* **What you are asked to do**
Where a line of the listing below includes the word "agent", reproduce that line.
*** Opening Entries shown ***
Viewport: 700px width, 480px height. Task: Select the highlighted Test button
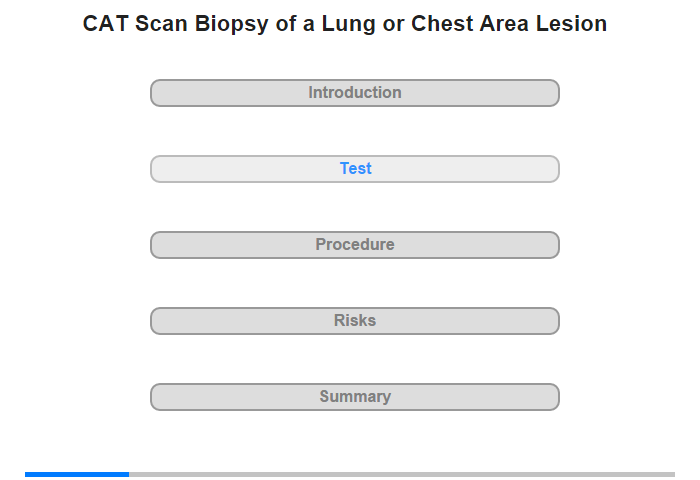coord(354,169)
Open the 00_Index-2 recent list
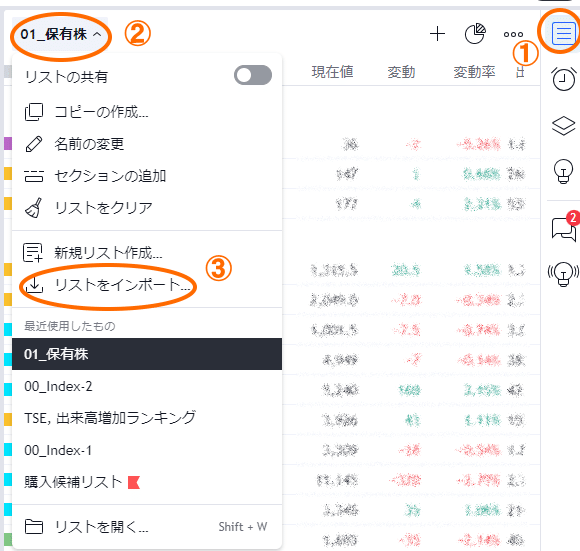 tap(147, 386)
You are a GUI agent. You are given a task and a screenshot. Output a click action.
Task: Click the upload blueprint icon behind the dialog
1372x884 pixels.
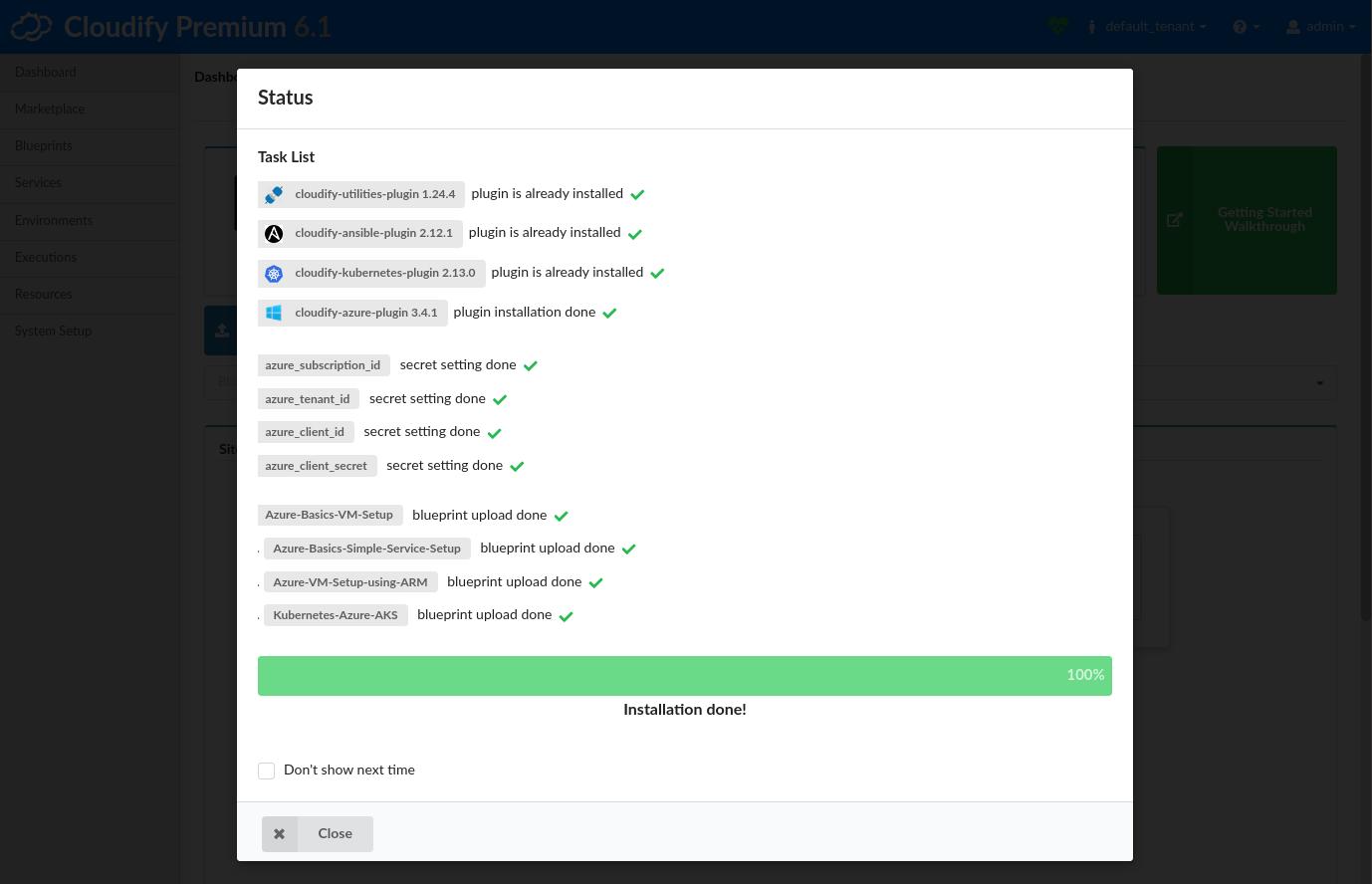coord(222,330)
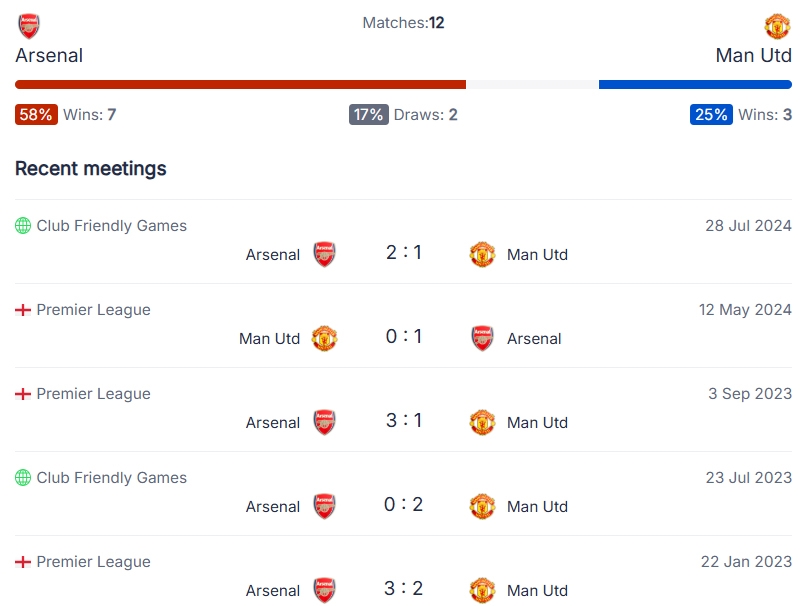
Task: Open the 3:1 score from 3 Sep 2023
Action: tap(404, 420)
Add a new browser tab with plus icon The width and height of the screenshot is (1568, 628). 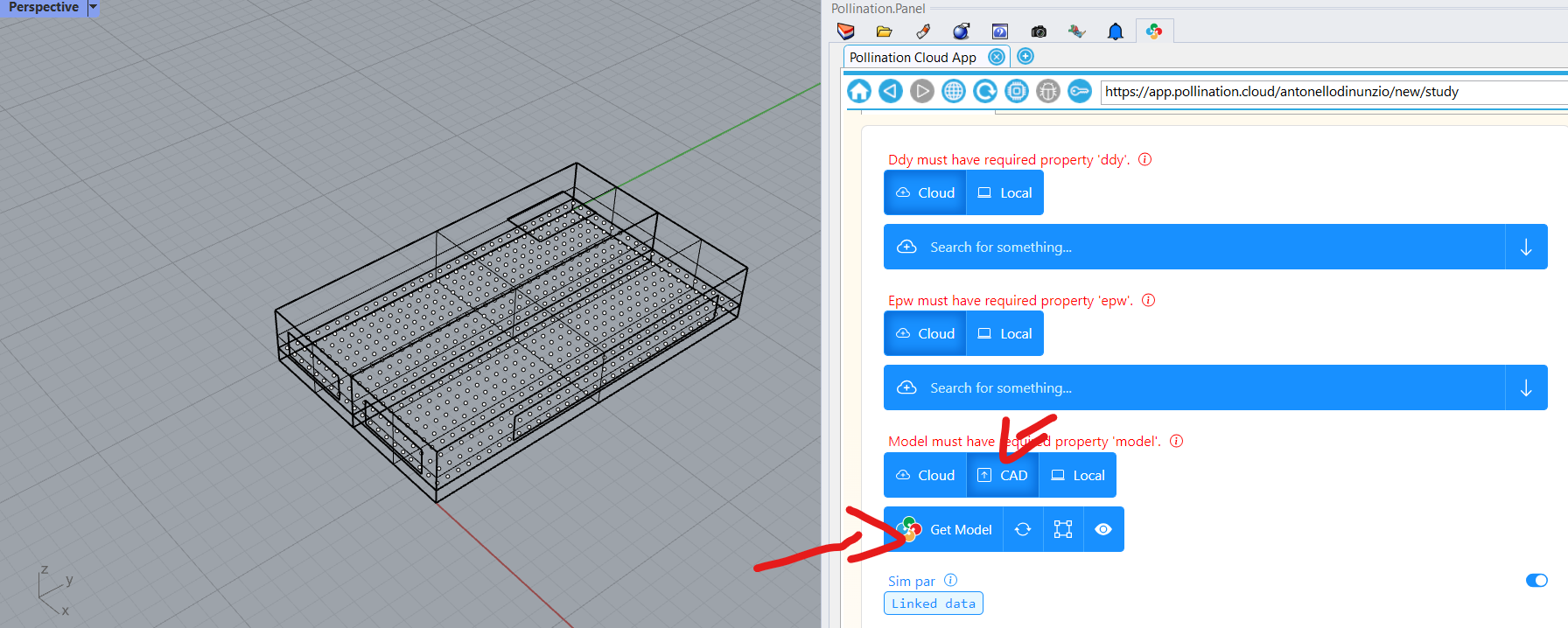click(x=1026, y=57)
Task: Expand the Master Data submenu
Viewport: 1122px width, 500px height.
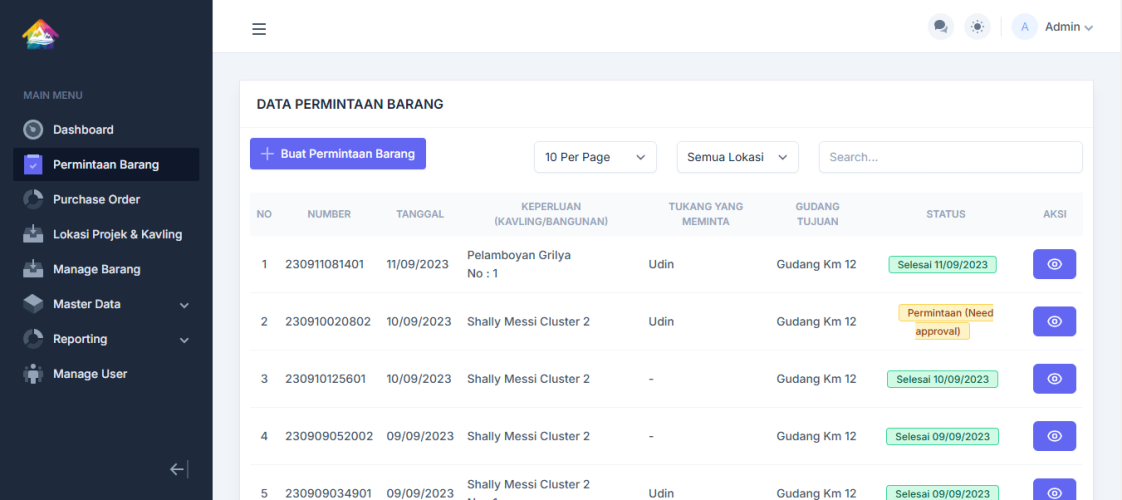Action: click(184, 305)
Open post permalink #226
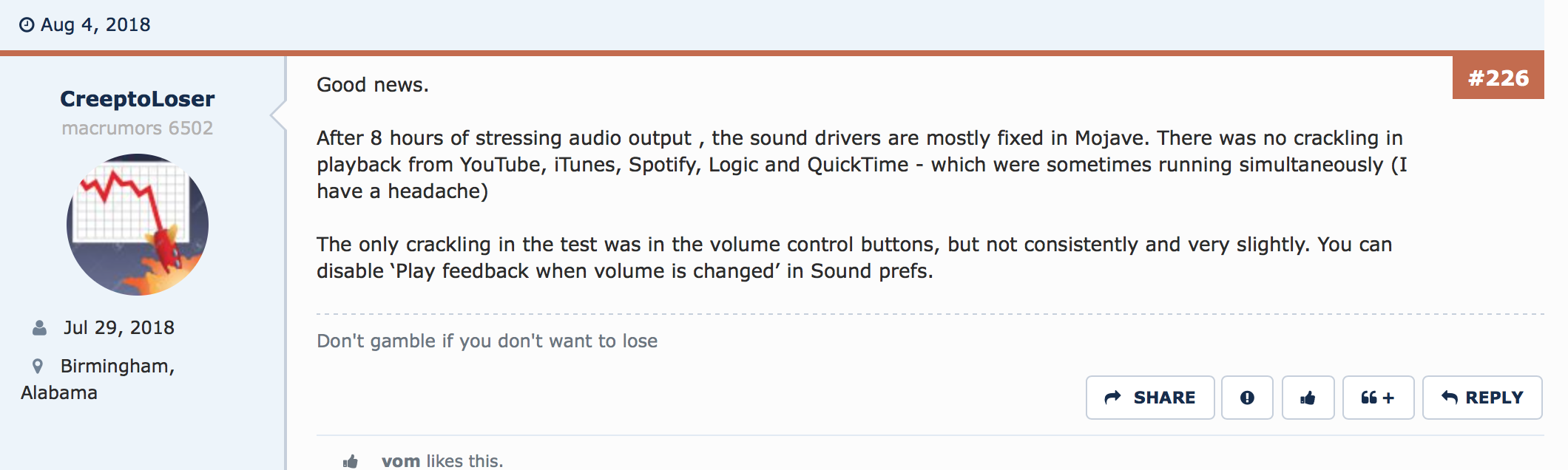Screen dimensions: 1568x470 coord(1498,78)
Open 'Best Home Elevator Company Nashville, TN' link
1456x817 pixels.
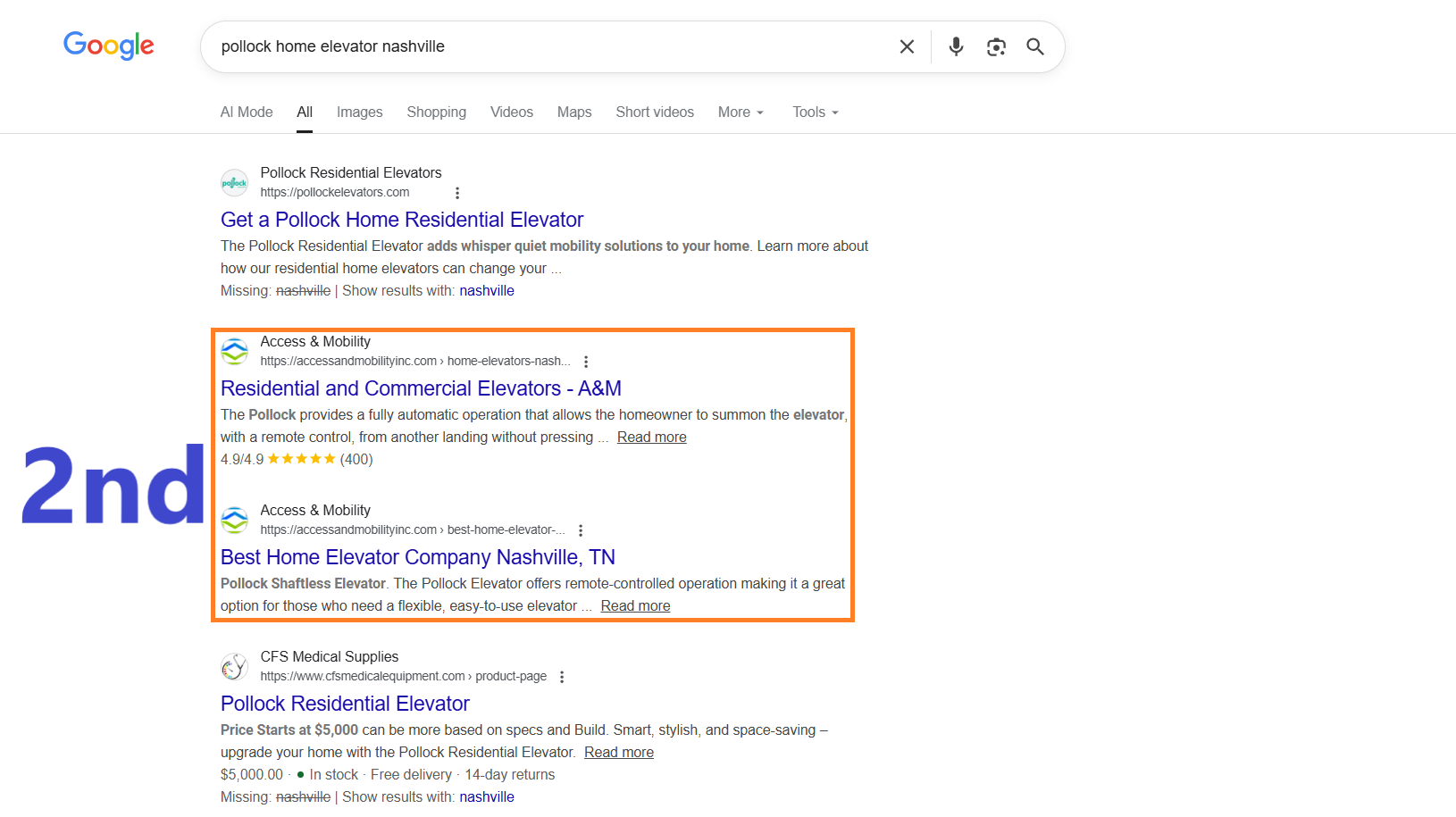pyautogui.click(x=417, y=557)
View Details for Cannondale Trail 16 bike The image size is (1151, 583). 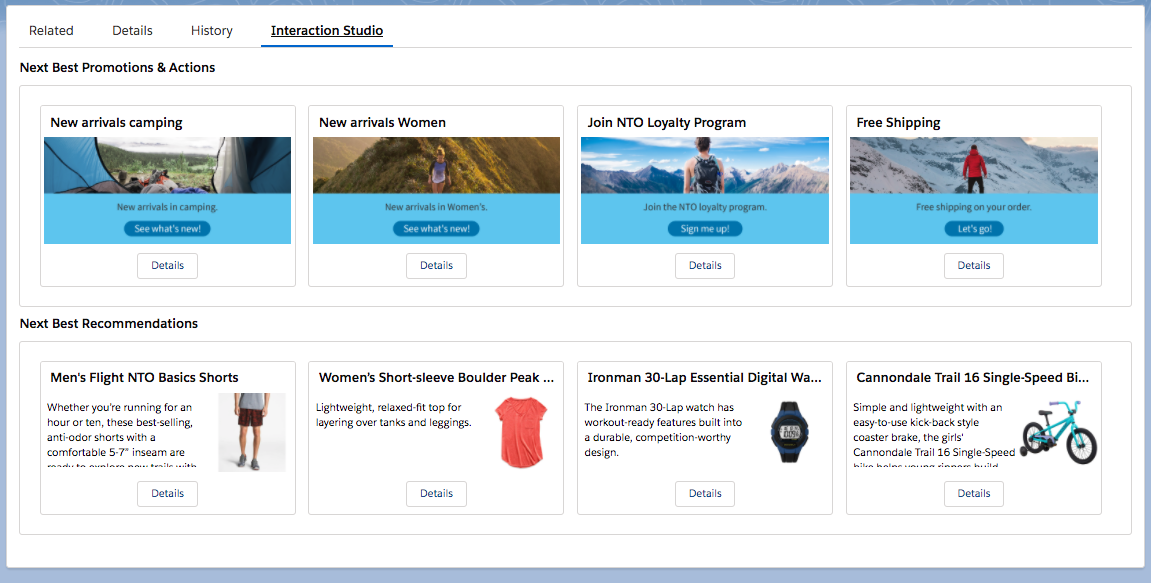(x=973, y=494)
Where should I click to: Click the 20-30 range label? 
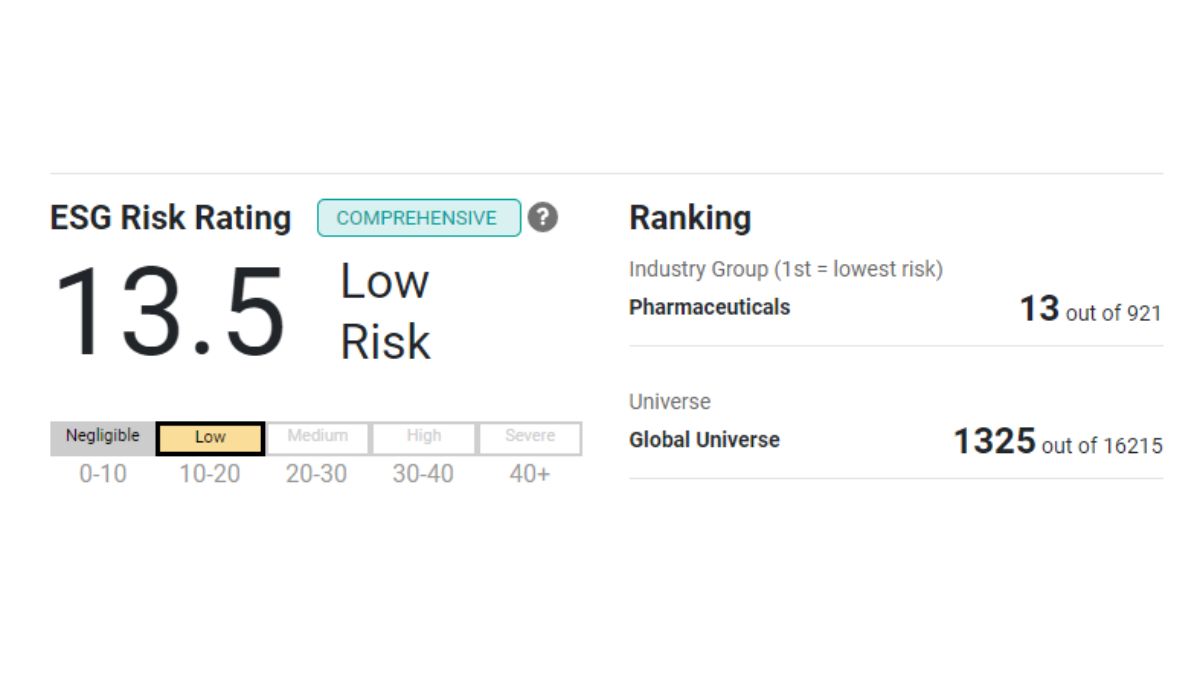[316, 474]
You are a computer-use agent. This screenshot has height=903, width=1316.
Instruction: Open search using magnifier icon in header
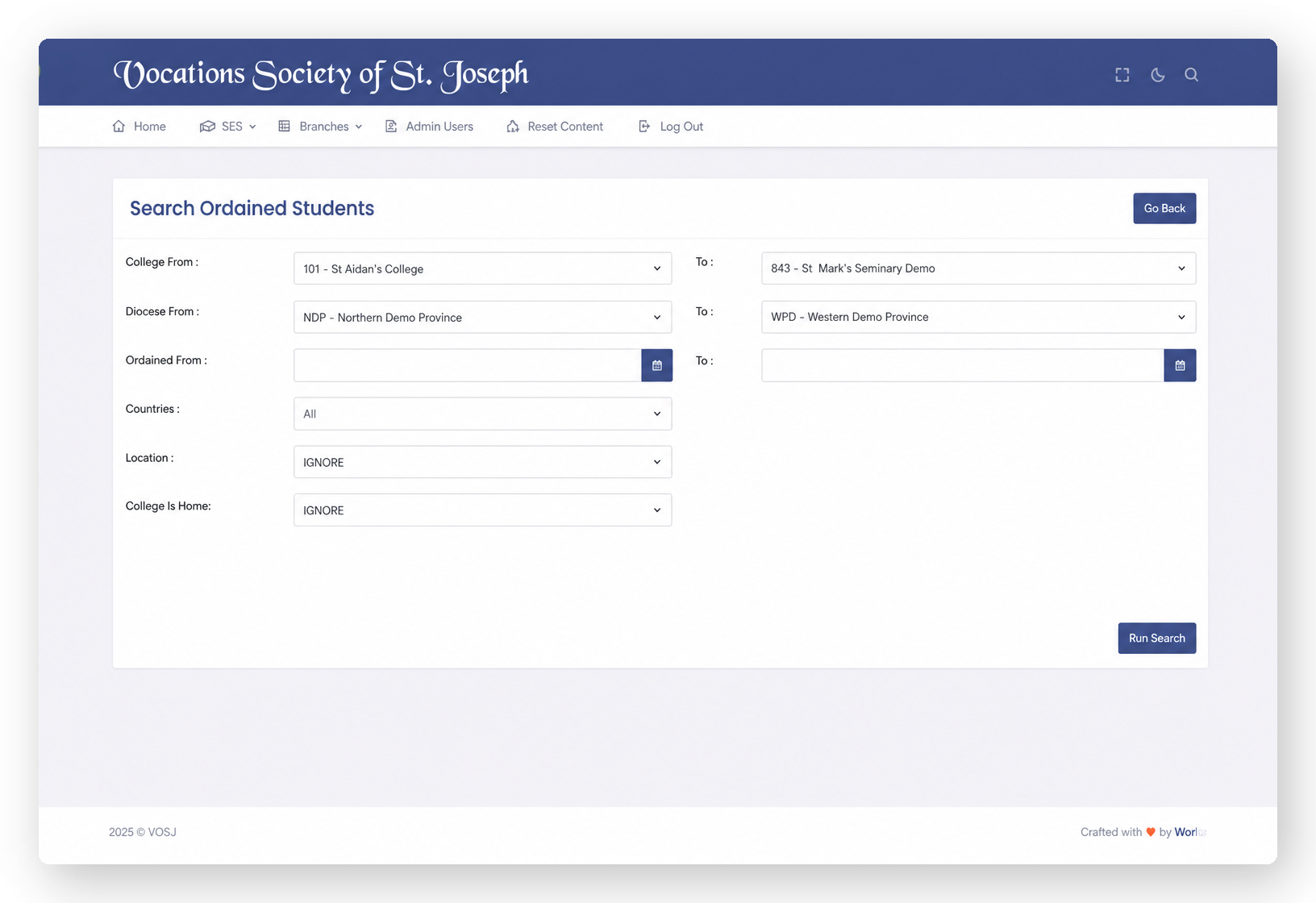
*** Closing Entries shown ***
* **Written reply**
You are a GUI agent. You are given a task and a screenshot. Output a click action.
You are a computer-use agent. This screenshot has height=903, width=1316.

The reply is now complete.